**TASK OBJECTIVE**
Copy every row below, swapping "Where is" for "Locate" and leaving everything else unchanged.

**RECORDS**
━━━━━━━━━━

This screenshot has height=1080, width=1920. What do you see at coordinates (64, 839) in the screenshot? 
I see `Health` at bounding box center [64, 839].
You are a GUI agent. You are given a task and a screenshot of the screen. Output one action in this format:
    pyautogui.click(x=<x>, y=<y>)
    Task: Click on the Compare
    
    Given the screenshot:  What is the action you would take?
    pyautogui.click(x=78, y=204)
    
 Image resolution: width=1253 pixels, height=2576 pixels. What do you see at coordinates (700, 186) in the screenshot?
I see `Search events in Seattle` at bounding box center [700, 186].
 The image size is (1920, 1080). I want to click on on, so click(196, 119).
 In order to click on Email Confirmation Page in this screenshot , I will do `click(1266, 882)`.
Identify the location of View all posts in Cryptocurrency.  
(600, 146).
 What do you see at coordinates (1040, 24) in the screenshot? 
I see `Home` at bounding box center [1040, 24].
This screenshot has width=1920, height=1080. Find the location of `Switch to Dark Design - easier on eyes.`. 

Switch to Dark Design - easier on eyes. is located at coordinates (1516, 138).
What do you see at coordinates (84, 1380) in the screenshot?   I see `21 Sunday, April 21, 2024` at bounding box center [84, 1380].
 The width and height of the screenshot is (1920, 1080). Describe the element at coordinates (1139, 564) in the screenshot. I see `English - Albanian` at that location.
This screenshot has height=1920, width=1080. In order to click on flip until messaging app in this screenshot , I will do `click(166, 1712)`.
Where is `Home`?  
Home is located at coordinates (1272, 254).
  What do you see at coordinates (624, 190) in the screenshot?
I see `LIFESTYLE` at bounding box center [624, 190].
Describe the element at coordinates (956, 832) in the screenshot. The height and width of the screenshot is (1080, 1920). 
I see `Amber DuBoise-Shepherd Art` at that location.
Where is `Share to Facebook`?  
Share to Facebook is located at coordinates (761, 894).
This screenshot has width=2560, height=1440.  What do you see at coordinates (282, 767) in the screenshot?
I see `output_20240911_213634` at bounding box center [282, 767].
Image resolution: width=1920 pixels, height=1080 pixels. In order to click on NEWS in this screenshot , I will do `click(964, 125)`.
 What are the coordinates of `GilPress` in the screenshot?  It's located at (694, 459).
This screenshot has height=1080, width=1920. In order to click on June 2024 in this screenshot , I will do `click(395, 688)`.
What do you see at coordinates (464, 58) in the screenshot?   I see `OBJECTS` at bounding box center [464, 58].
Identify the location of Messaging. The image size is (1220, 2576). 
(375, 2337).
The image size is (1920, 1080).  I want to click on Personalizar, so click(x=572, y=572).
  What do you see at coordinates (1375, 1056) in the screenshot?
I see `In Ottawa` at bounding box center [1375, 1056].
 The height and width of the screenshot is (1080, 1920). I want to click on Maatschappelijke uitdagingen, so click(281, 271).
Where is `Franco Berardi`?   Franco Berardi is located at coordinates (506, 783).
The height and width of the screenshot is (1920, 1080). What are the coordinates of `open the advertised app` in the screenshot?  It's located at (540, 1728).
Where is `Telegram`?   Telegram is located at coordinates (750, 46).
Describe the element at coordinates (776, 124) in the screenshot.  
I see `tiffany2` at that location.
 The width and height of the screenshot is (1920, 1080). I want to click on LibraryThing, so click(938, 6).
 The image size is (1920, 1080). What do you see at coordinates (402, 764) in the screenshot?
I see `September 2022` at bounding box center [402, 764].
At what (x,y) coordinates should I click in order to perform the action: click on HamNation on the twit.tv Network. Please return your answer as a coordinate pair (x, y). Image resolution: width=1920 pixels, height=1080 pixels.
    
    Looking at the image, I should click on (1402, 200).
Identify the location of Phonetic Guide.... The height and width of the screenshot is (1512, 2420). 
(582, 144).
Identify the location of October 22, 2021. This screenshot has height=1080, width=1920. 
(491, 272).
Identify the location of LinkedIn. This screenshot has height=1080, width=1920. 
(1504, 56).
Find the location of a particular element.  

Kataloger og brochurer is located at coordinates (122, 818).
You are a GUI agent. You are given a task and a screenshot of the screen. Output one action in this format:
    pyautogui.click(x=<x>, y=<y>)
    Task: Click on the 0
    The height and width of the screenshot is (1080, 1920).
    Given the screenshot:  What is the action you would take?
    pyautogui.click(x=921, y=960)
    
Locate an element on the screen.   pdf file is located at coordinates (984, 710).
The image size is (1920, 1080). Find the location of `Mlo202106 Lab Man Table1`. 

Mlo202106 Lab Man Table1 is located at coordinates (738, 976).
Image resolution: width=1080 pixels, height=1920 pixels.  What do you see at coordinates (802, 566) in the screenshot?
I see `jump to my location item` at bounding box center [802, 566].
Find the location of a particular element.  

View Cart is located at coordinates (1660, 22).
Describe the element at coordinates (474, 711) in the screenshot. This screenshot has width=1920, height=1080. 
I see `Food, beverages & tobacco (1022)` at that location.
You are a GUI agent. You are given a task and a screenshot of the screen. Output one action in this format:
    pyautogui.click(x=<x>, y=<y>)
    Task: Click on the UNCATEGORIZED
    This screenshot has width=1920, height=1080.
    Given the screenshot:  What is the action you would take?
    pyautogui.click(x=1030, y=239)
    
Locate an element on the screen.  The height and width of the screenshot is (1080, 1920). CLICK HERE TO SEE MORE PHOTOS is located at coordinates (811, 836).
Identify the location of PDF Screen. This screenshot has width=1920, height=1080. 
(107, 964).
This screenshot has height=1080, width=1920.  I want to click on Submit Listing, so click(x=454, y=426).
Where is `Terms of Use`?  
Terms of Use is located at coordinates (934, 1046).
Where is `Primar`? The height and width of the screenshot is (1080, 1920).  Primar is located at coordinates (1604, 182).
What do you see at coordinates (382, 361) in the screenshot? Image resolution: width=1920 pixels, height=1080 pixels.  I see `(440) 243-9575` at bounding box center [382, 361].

━━━━━━━━━━

**TASK RESULT**
This screenshot has height=1080, width=1920. What do you see at coordinates (64, 839) in the screenshot? 
I see `Health` at bounding box center [64, 839].
You are a GUI agent. You are given a task and a screenshot of the screen. Output one action in this format:
    pyautogui.click(x=<x>, y=<y>)
    Task: Click on the Compare
    
    Given the screenshot:  What is the action you would take?
    pyautogui.click(x=78, y=204)
    
 Image resolution: width=1253 pixels, height=2576 pixels. What do you see at coordinates (700, 186) in the screenshot?
I see `Search events in Seattle` at bounding box center [700, 186].
 The image size is (1920, 1080). I want to click on on, so click(196, 119).
 In order to click on Email Confirmation Page in this screenshot , I will do `click(1266, 882)`.
Identify the location of View all posts in Cryptocurrency.  
(600, 146).
 What do you see at coordinates (1040, 24) in the screenshot? 
I see `Home` at bounding box center [1040, 24].
This screenshot has width=1920, height=1080. Find the location of `Switch to Dark Design - easier on eyes.`. 

Switch to Dark Design - easier on eyes. is located at coordinates (1516, 138).
What do you see at coordinates (84, 1380) in the screenshot?   I see `21 Sunday, April 21, 2024` at bounding box center [84, 1380].
 The width and height of the screenshot is (1920, 1080). Describe the element at coordinates (1139, 564) in the screenshot. I see `English - Albanian` at that location.
This screenshot has height=1920, width=1080. In order to click on flip until messaging app in this screenshot , I will do `click(166, 1712)`.
Locate `Home`?  
Home is located at coordinates (1272, 254).
  What do you see at coordinates (624, 190) in the screenshot?
I see `LIFESTYLE` at bounding box center [624, 190].
Describe the element at coordinates (956, 832) in the screenshot. The height and width of the screenshot is (1080, 1920). 
I see `Amber DuBoise-Shepherd Art` at that location.
Locate `Share to Facebook`?  
Share to Facebook is located at coordinates (761, 894).
This screenshot has width=2560, height=1440.  What do you see at coordinates (282, 767) in the screenshot?
I see `output_20240911_213634` at bounding box center [282, 767].
Image resolution: width=1920 pixels, height=1080 pixels. In order to click on NEWS in this screenshot , I will do `click(964, 125)`.
 What are the coordinates of `GilPress` in the screenshot?  It's located at (694, 459).
This screenshot has height=1080, width=1920. In order to click on June 2024 in this screenshot , I will do `click(395, 688)`.
What do you see at coordinates (464, 58) in the screenshot?   I see `OBJECTS` at bounding box center [464, 58].
Identify the location of Messaging. The image size is (1220, 2576). 
(375, 2337).
The image size is (1920, 1080).  I want to click on Personalizar, so click(x=572, y=572).
  What do you see at coordinates (1375, 1056) in the screenshot?
I see `In Ottawa` at bounding box center [1375, 1056].
 The height and width of the screenshot is (1080, 1920). I want to click on Maatschappelijke uitdagingen, so click(281, 271).
Locate `Franco Berardi`?   Franco Berardi is located at coordinates (506, 783).
The height and width of the screenshot is (1920, 1080). What are the coordinates of `open the advertised app` in the screenshot?  It's located at (540, 1728).
Locate `Telegram`?   Telegram is located at coordinates (750, 46).
Describe the element at coordinates (776, 124) in the screenshot.  
I see `tiffany2` at that location.
 The width and height of the screenshot is (1920, 1080). I want to click on LibraryThing, so click(938, 6).
 The image size is (1920, 1080). What do you see at coordinates (402, 764) in the screenshot?
I see `September 2022` at bounding box center [402, 764].
At what (x,y) coordinates should I click in order to perform the action: click on HamNation on the twit.tv Network. Please return your answer as a coordinate pair (x, y). Image resolution: width=1920 pixels, height=1080 pixels.
    
    Looking at the image, I should click on (1402, 200).
Identify the location of Phonetic Guide.... The height and width of the screenshot is (1512, 2420). 
(582, 144).
Identify the location of October 22, 2021. This screenshot has height=1080, width=1920. 
(491, 272).
Identify the location of LinkedIn. This screenshot has height=1080, width=1920. 
(1504, 56).
Find the location of a particular element.  

Kataloger og brochurer is located at coordinates (122, 818).
You are a GUI agent. You are given a task and a screenshot of the screen. Output one action in this format:
    pyautogui.click(x=<x>, y=<y>)
    Task: Click on the 0
    The height and width of the screenshot is (1080, 1920).
    Given the screenshot:  What is the action you would take?
    pyautogui.click(x=921, y=960)
    
Locate an element on the screen.   pdf file is located at coordinates (984, 710).
The image size is (1920, 1080). Find the location of `Mlo202106 Lab Man Table1`. 

Mlo202106 Lab Man Table1 is located at coordinates (738, 976).
Image resolution: width=1080 pixels, height=1920 pixels.  What do you see at coordinates (802, 566) in the screenshot?
I see `jump to my location item` at bounding box center [802, 566].
Find the location of a particular element.  

View Cart is located at coordinates (1660, 22).
Describe the element at coordinates (474, 711) in the screenshot. This screenshot has width=1920, height=1080. 
I see `Food, beverages & tobacco (1022)` at that location.
You are a GUI agent. You are given a task and a screenshot of the screen. Output one action in this format:
    pyautogui.click(x=<x>, y=<y>)
    Task: Click on the UNCATEGORIZED
    This screenshot has width=1920, height=1080.
    Given the screenshot:  What is the action you would take?
    pyautogui.click(x=1030, y=239)
    
Locate an element on the screen.  The height and width of the screenshot is (1080, 1920). CLICK HERE TO SEE MORE PHOTOS is located at coordinates (811, 836).
Identify the location of PDF Screen. This screenshot has width=1920, height=1080. 
(107, 964).
This screenshot has height=1080, width=1920.  I want to click on Submit Listing, so click(x=454, y=426).
Locate `Terms of Use`?  
Terms of Use is located at coordinates (934, 1046).
Locate `Primar`? The height and width of the screenshot is (1080, 1920).  Primar is located at coordinates (1604, 182).
What do you see at coordinates (382, 361) in the screenshot? Image resolution: width=1920 pixels, height=1080 pixels.  I see `(440) 243-9575` at bounding box center [382, 361].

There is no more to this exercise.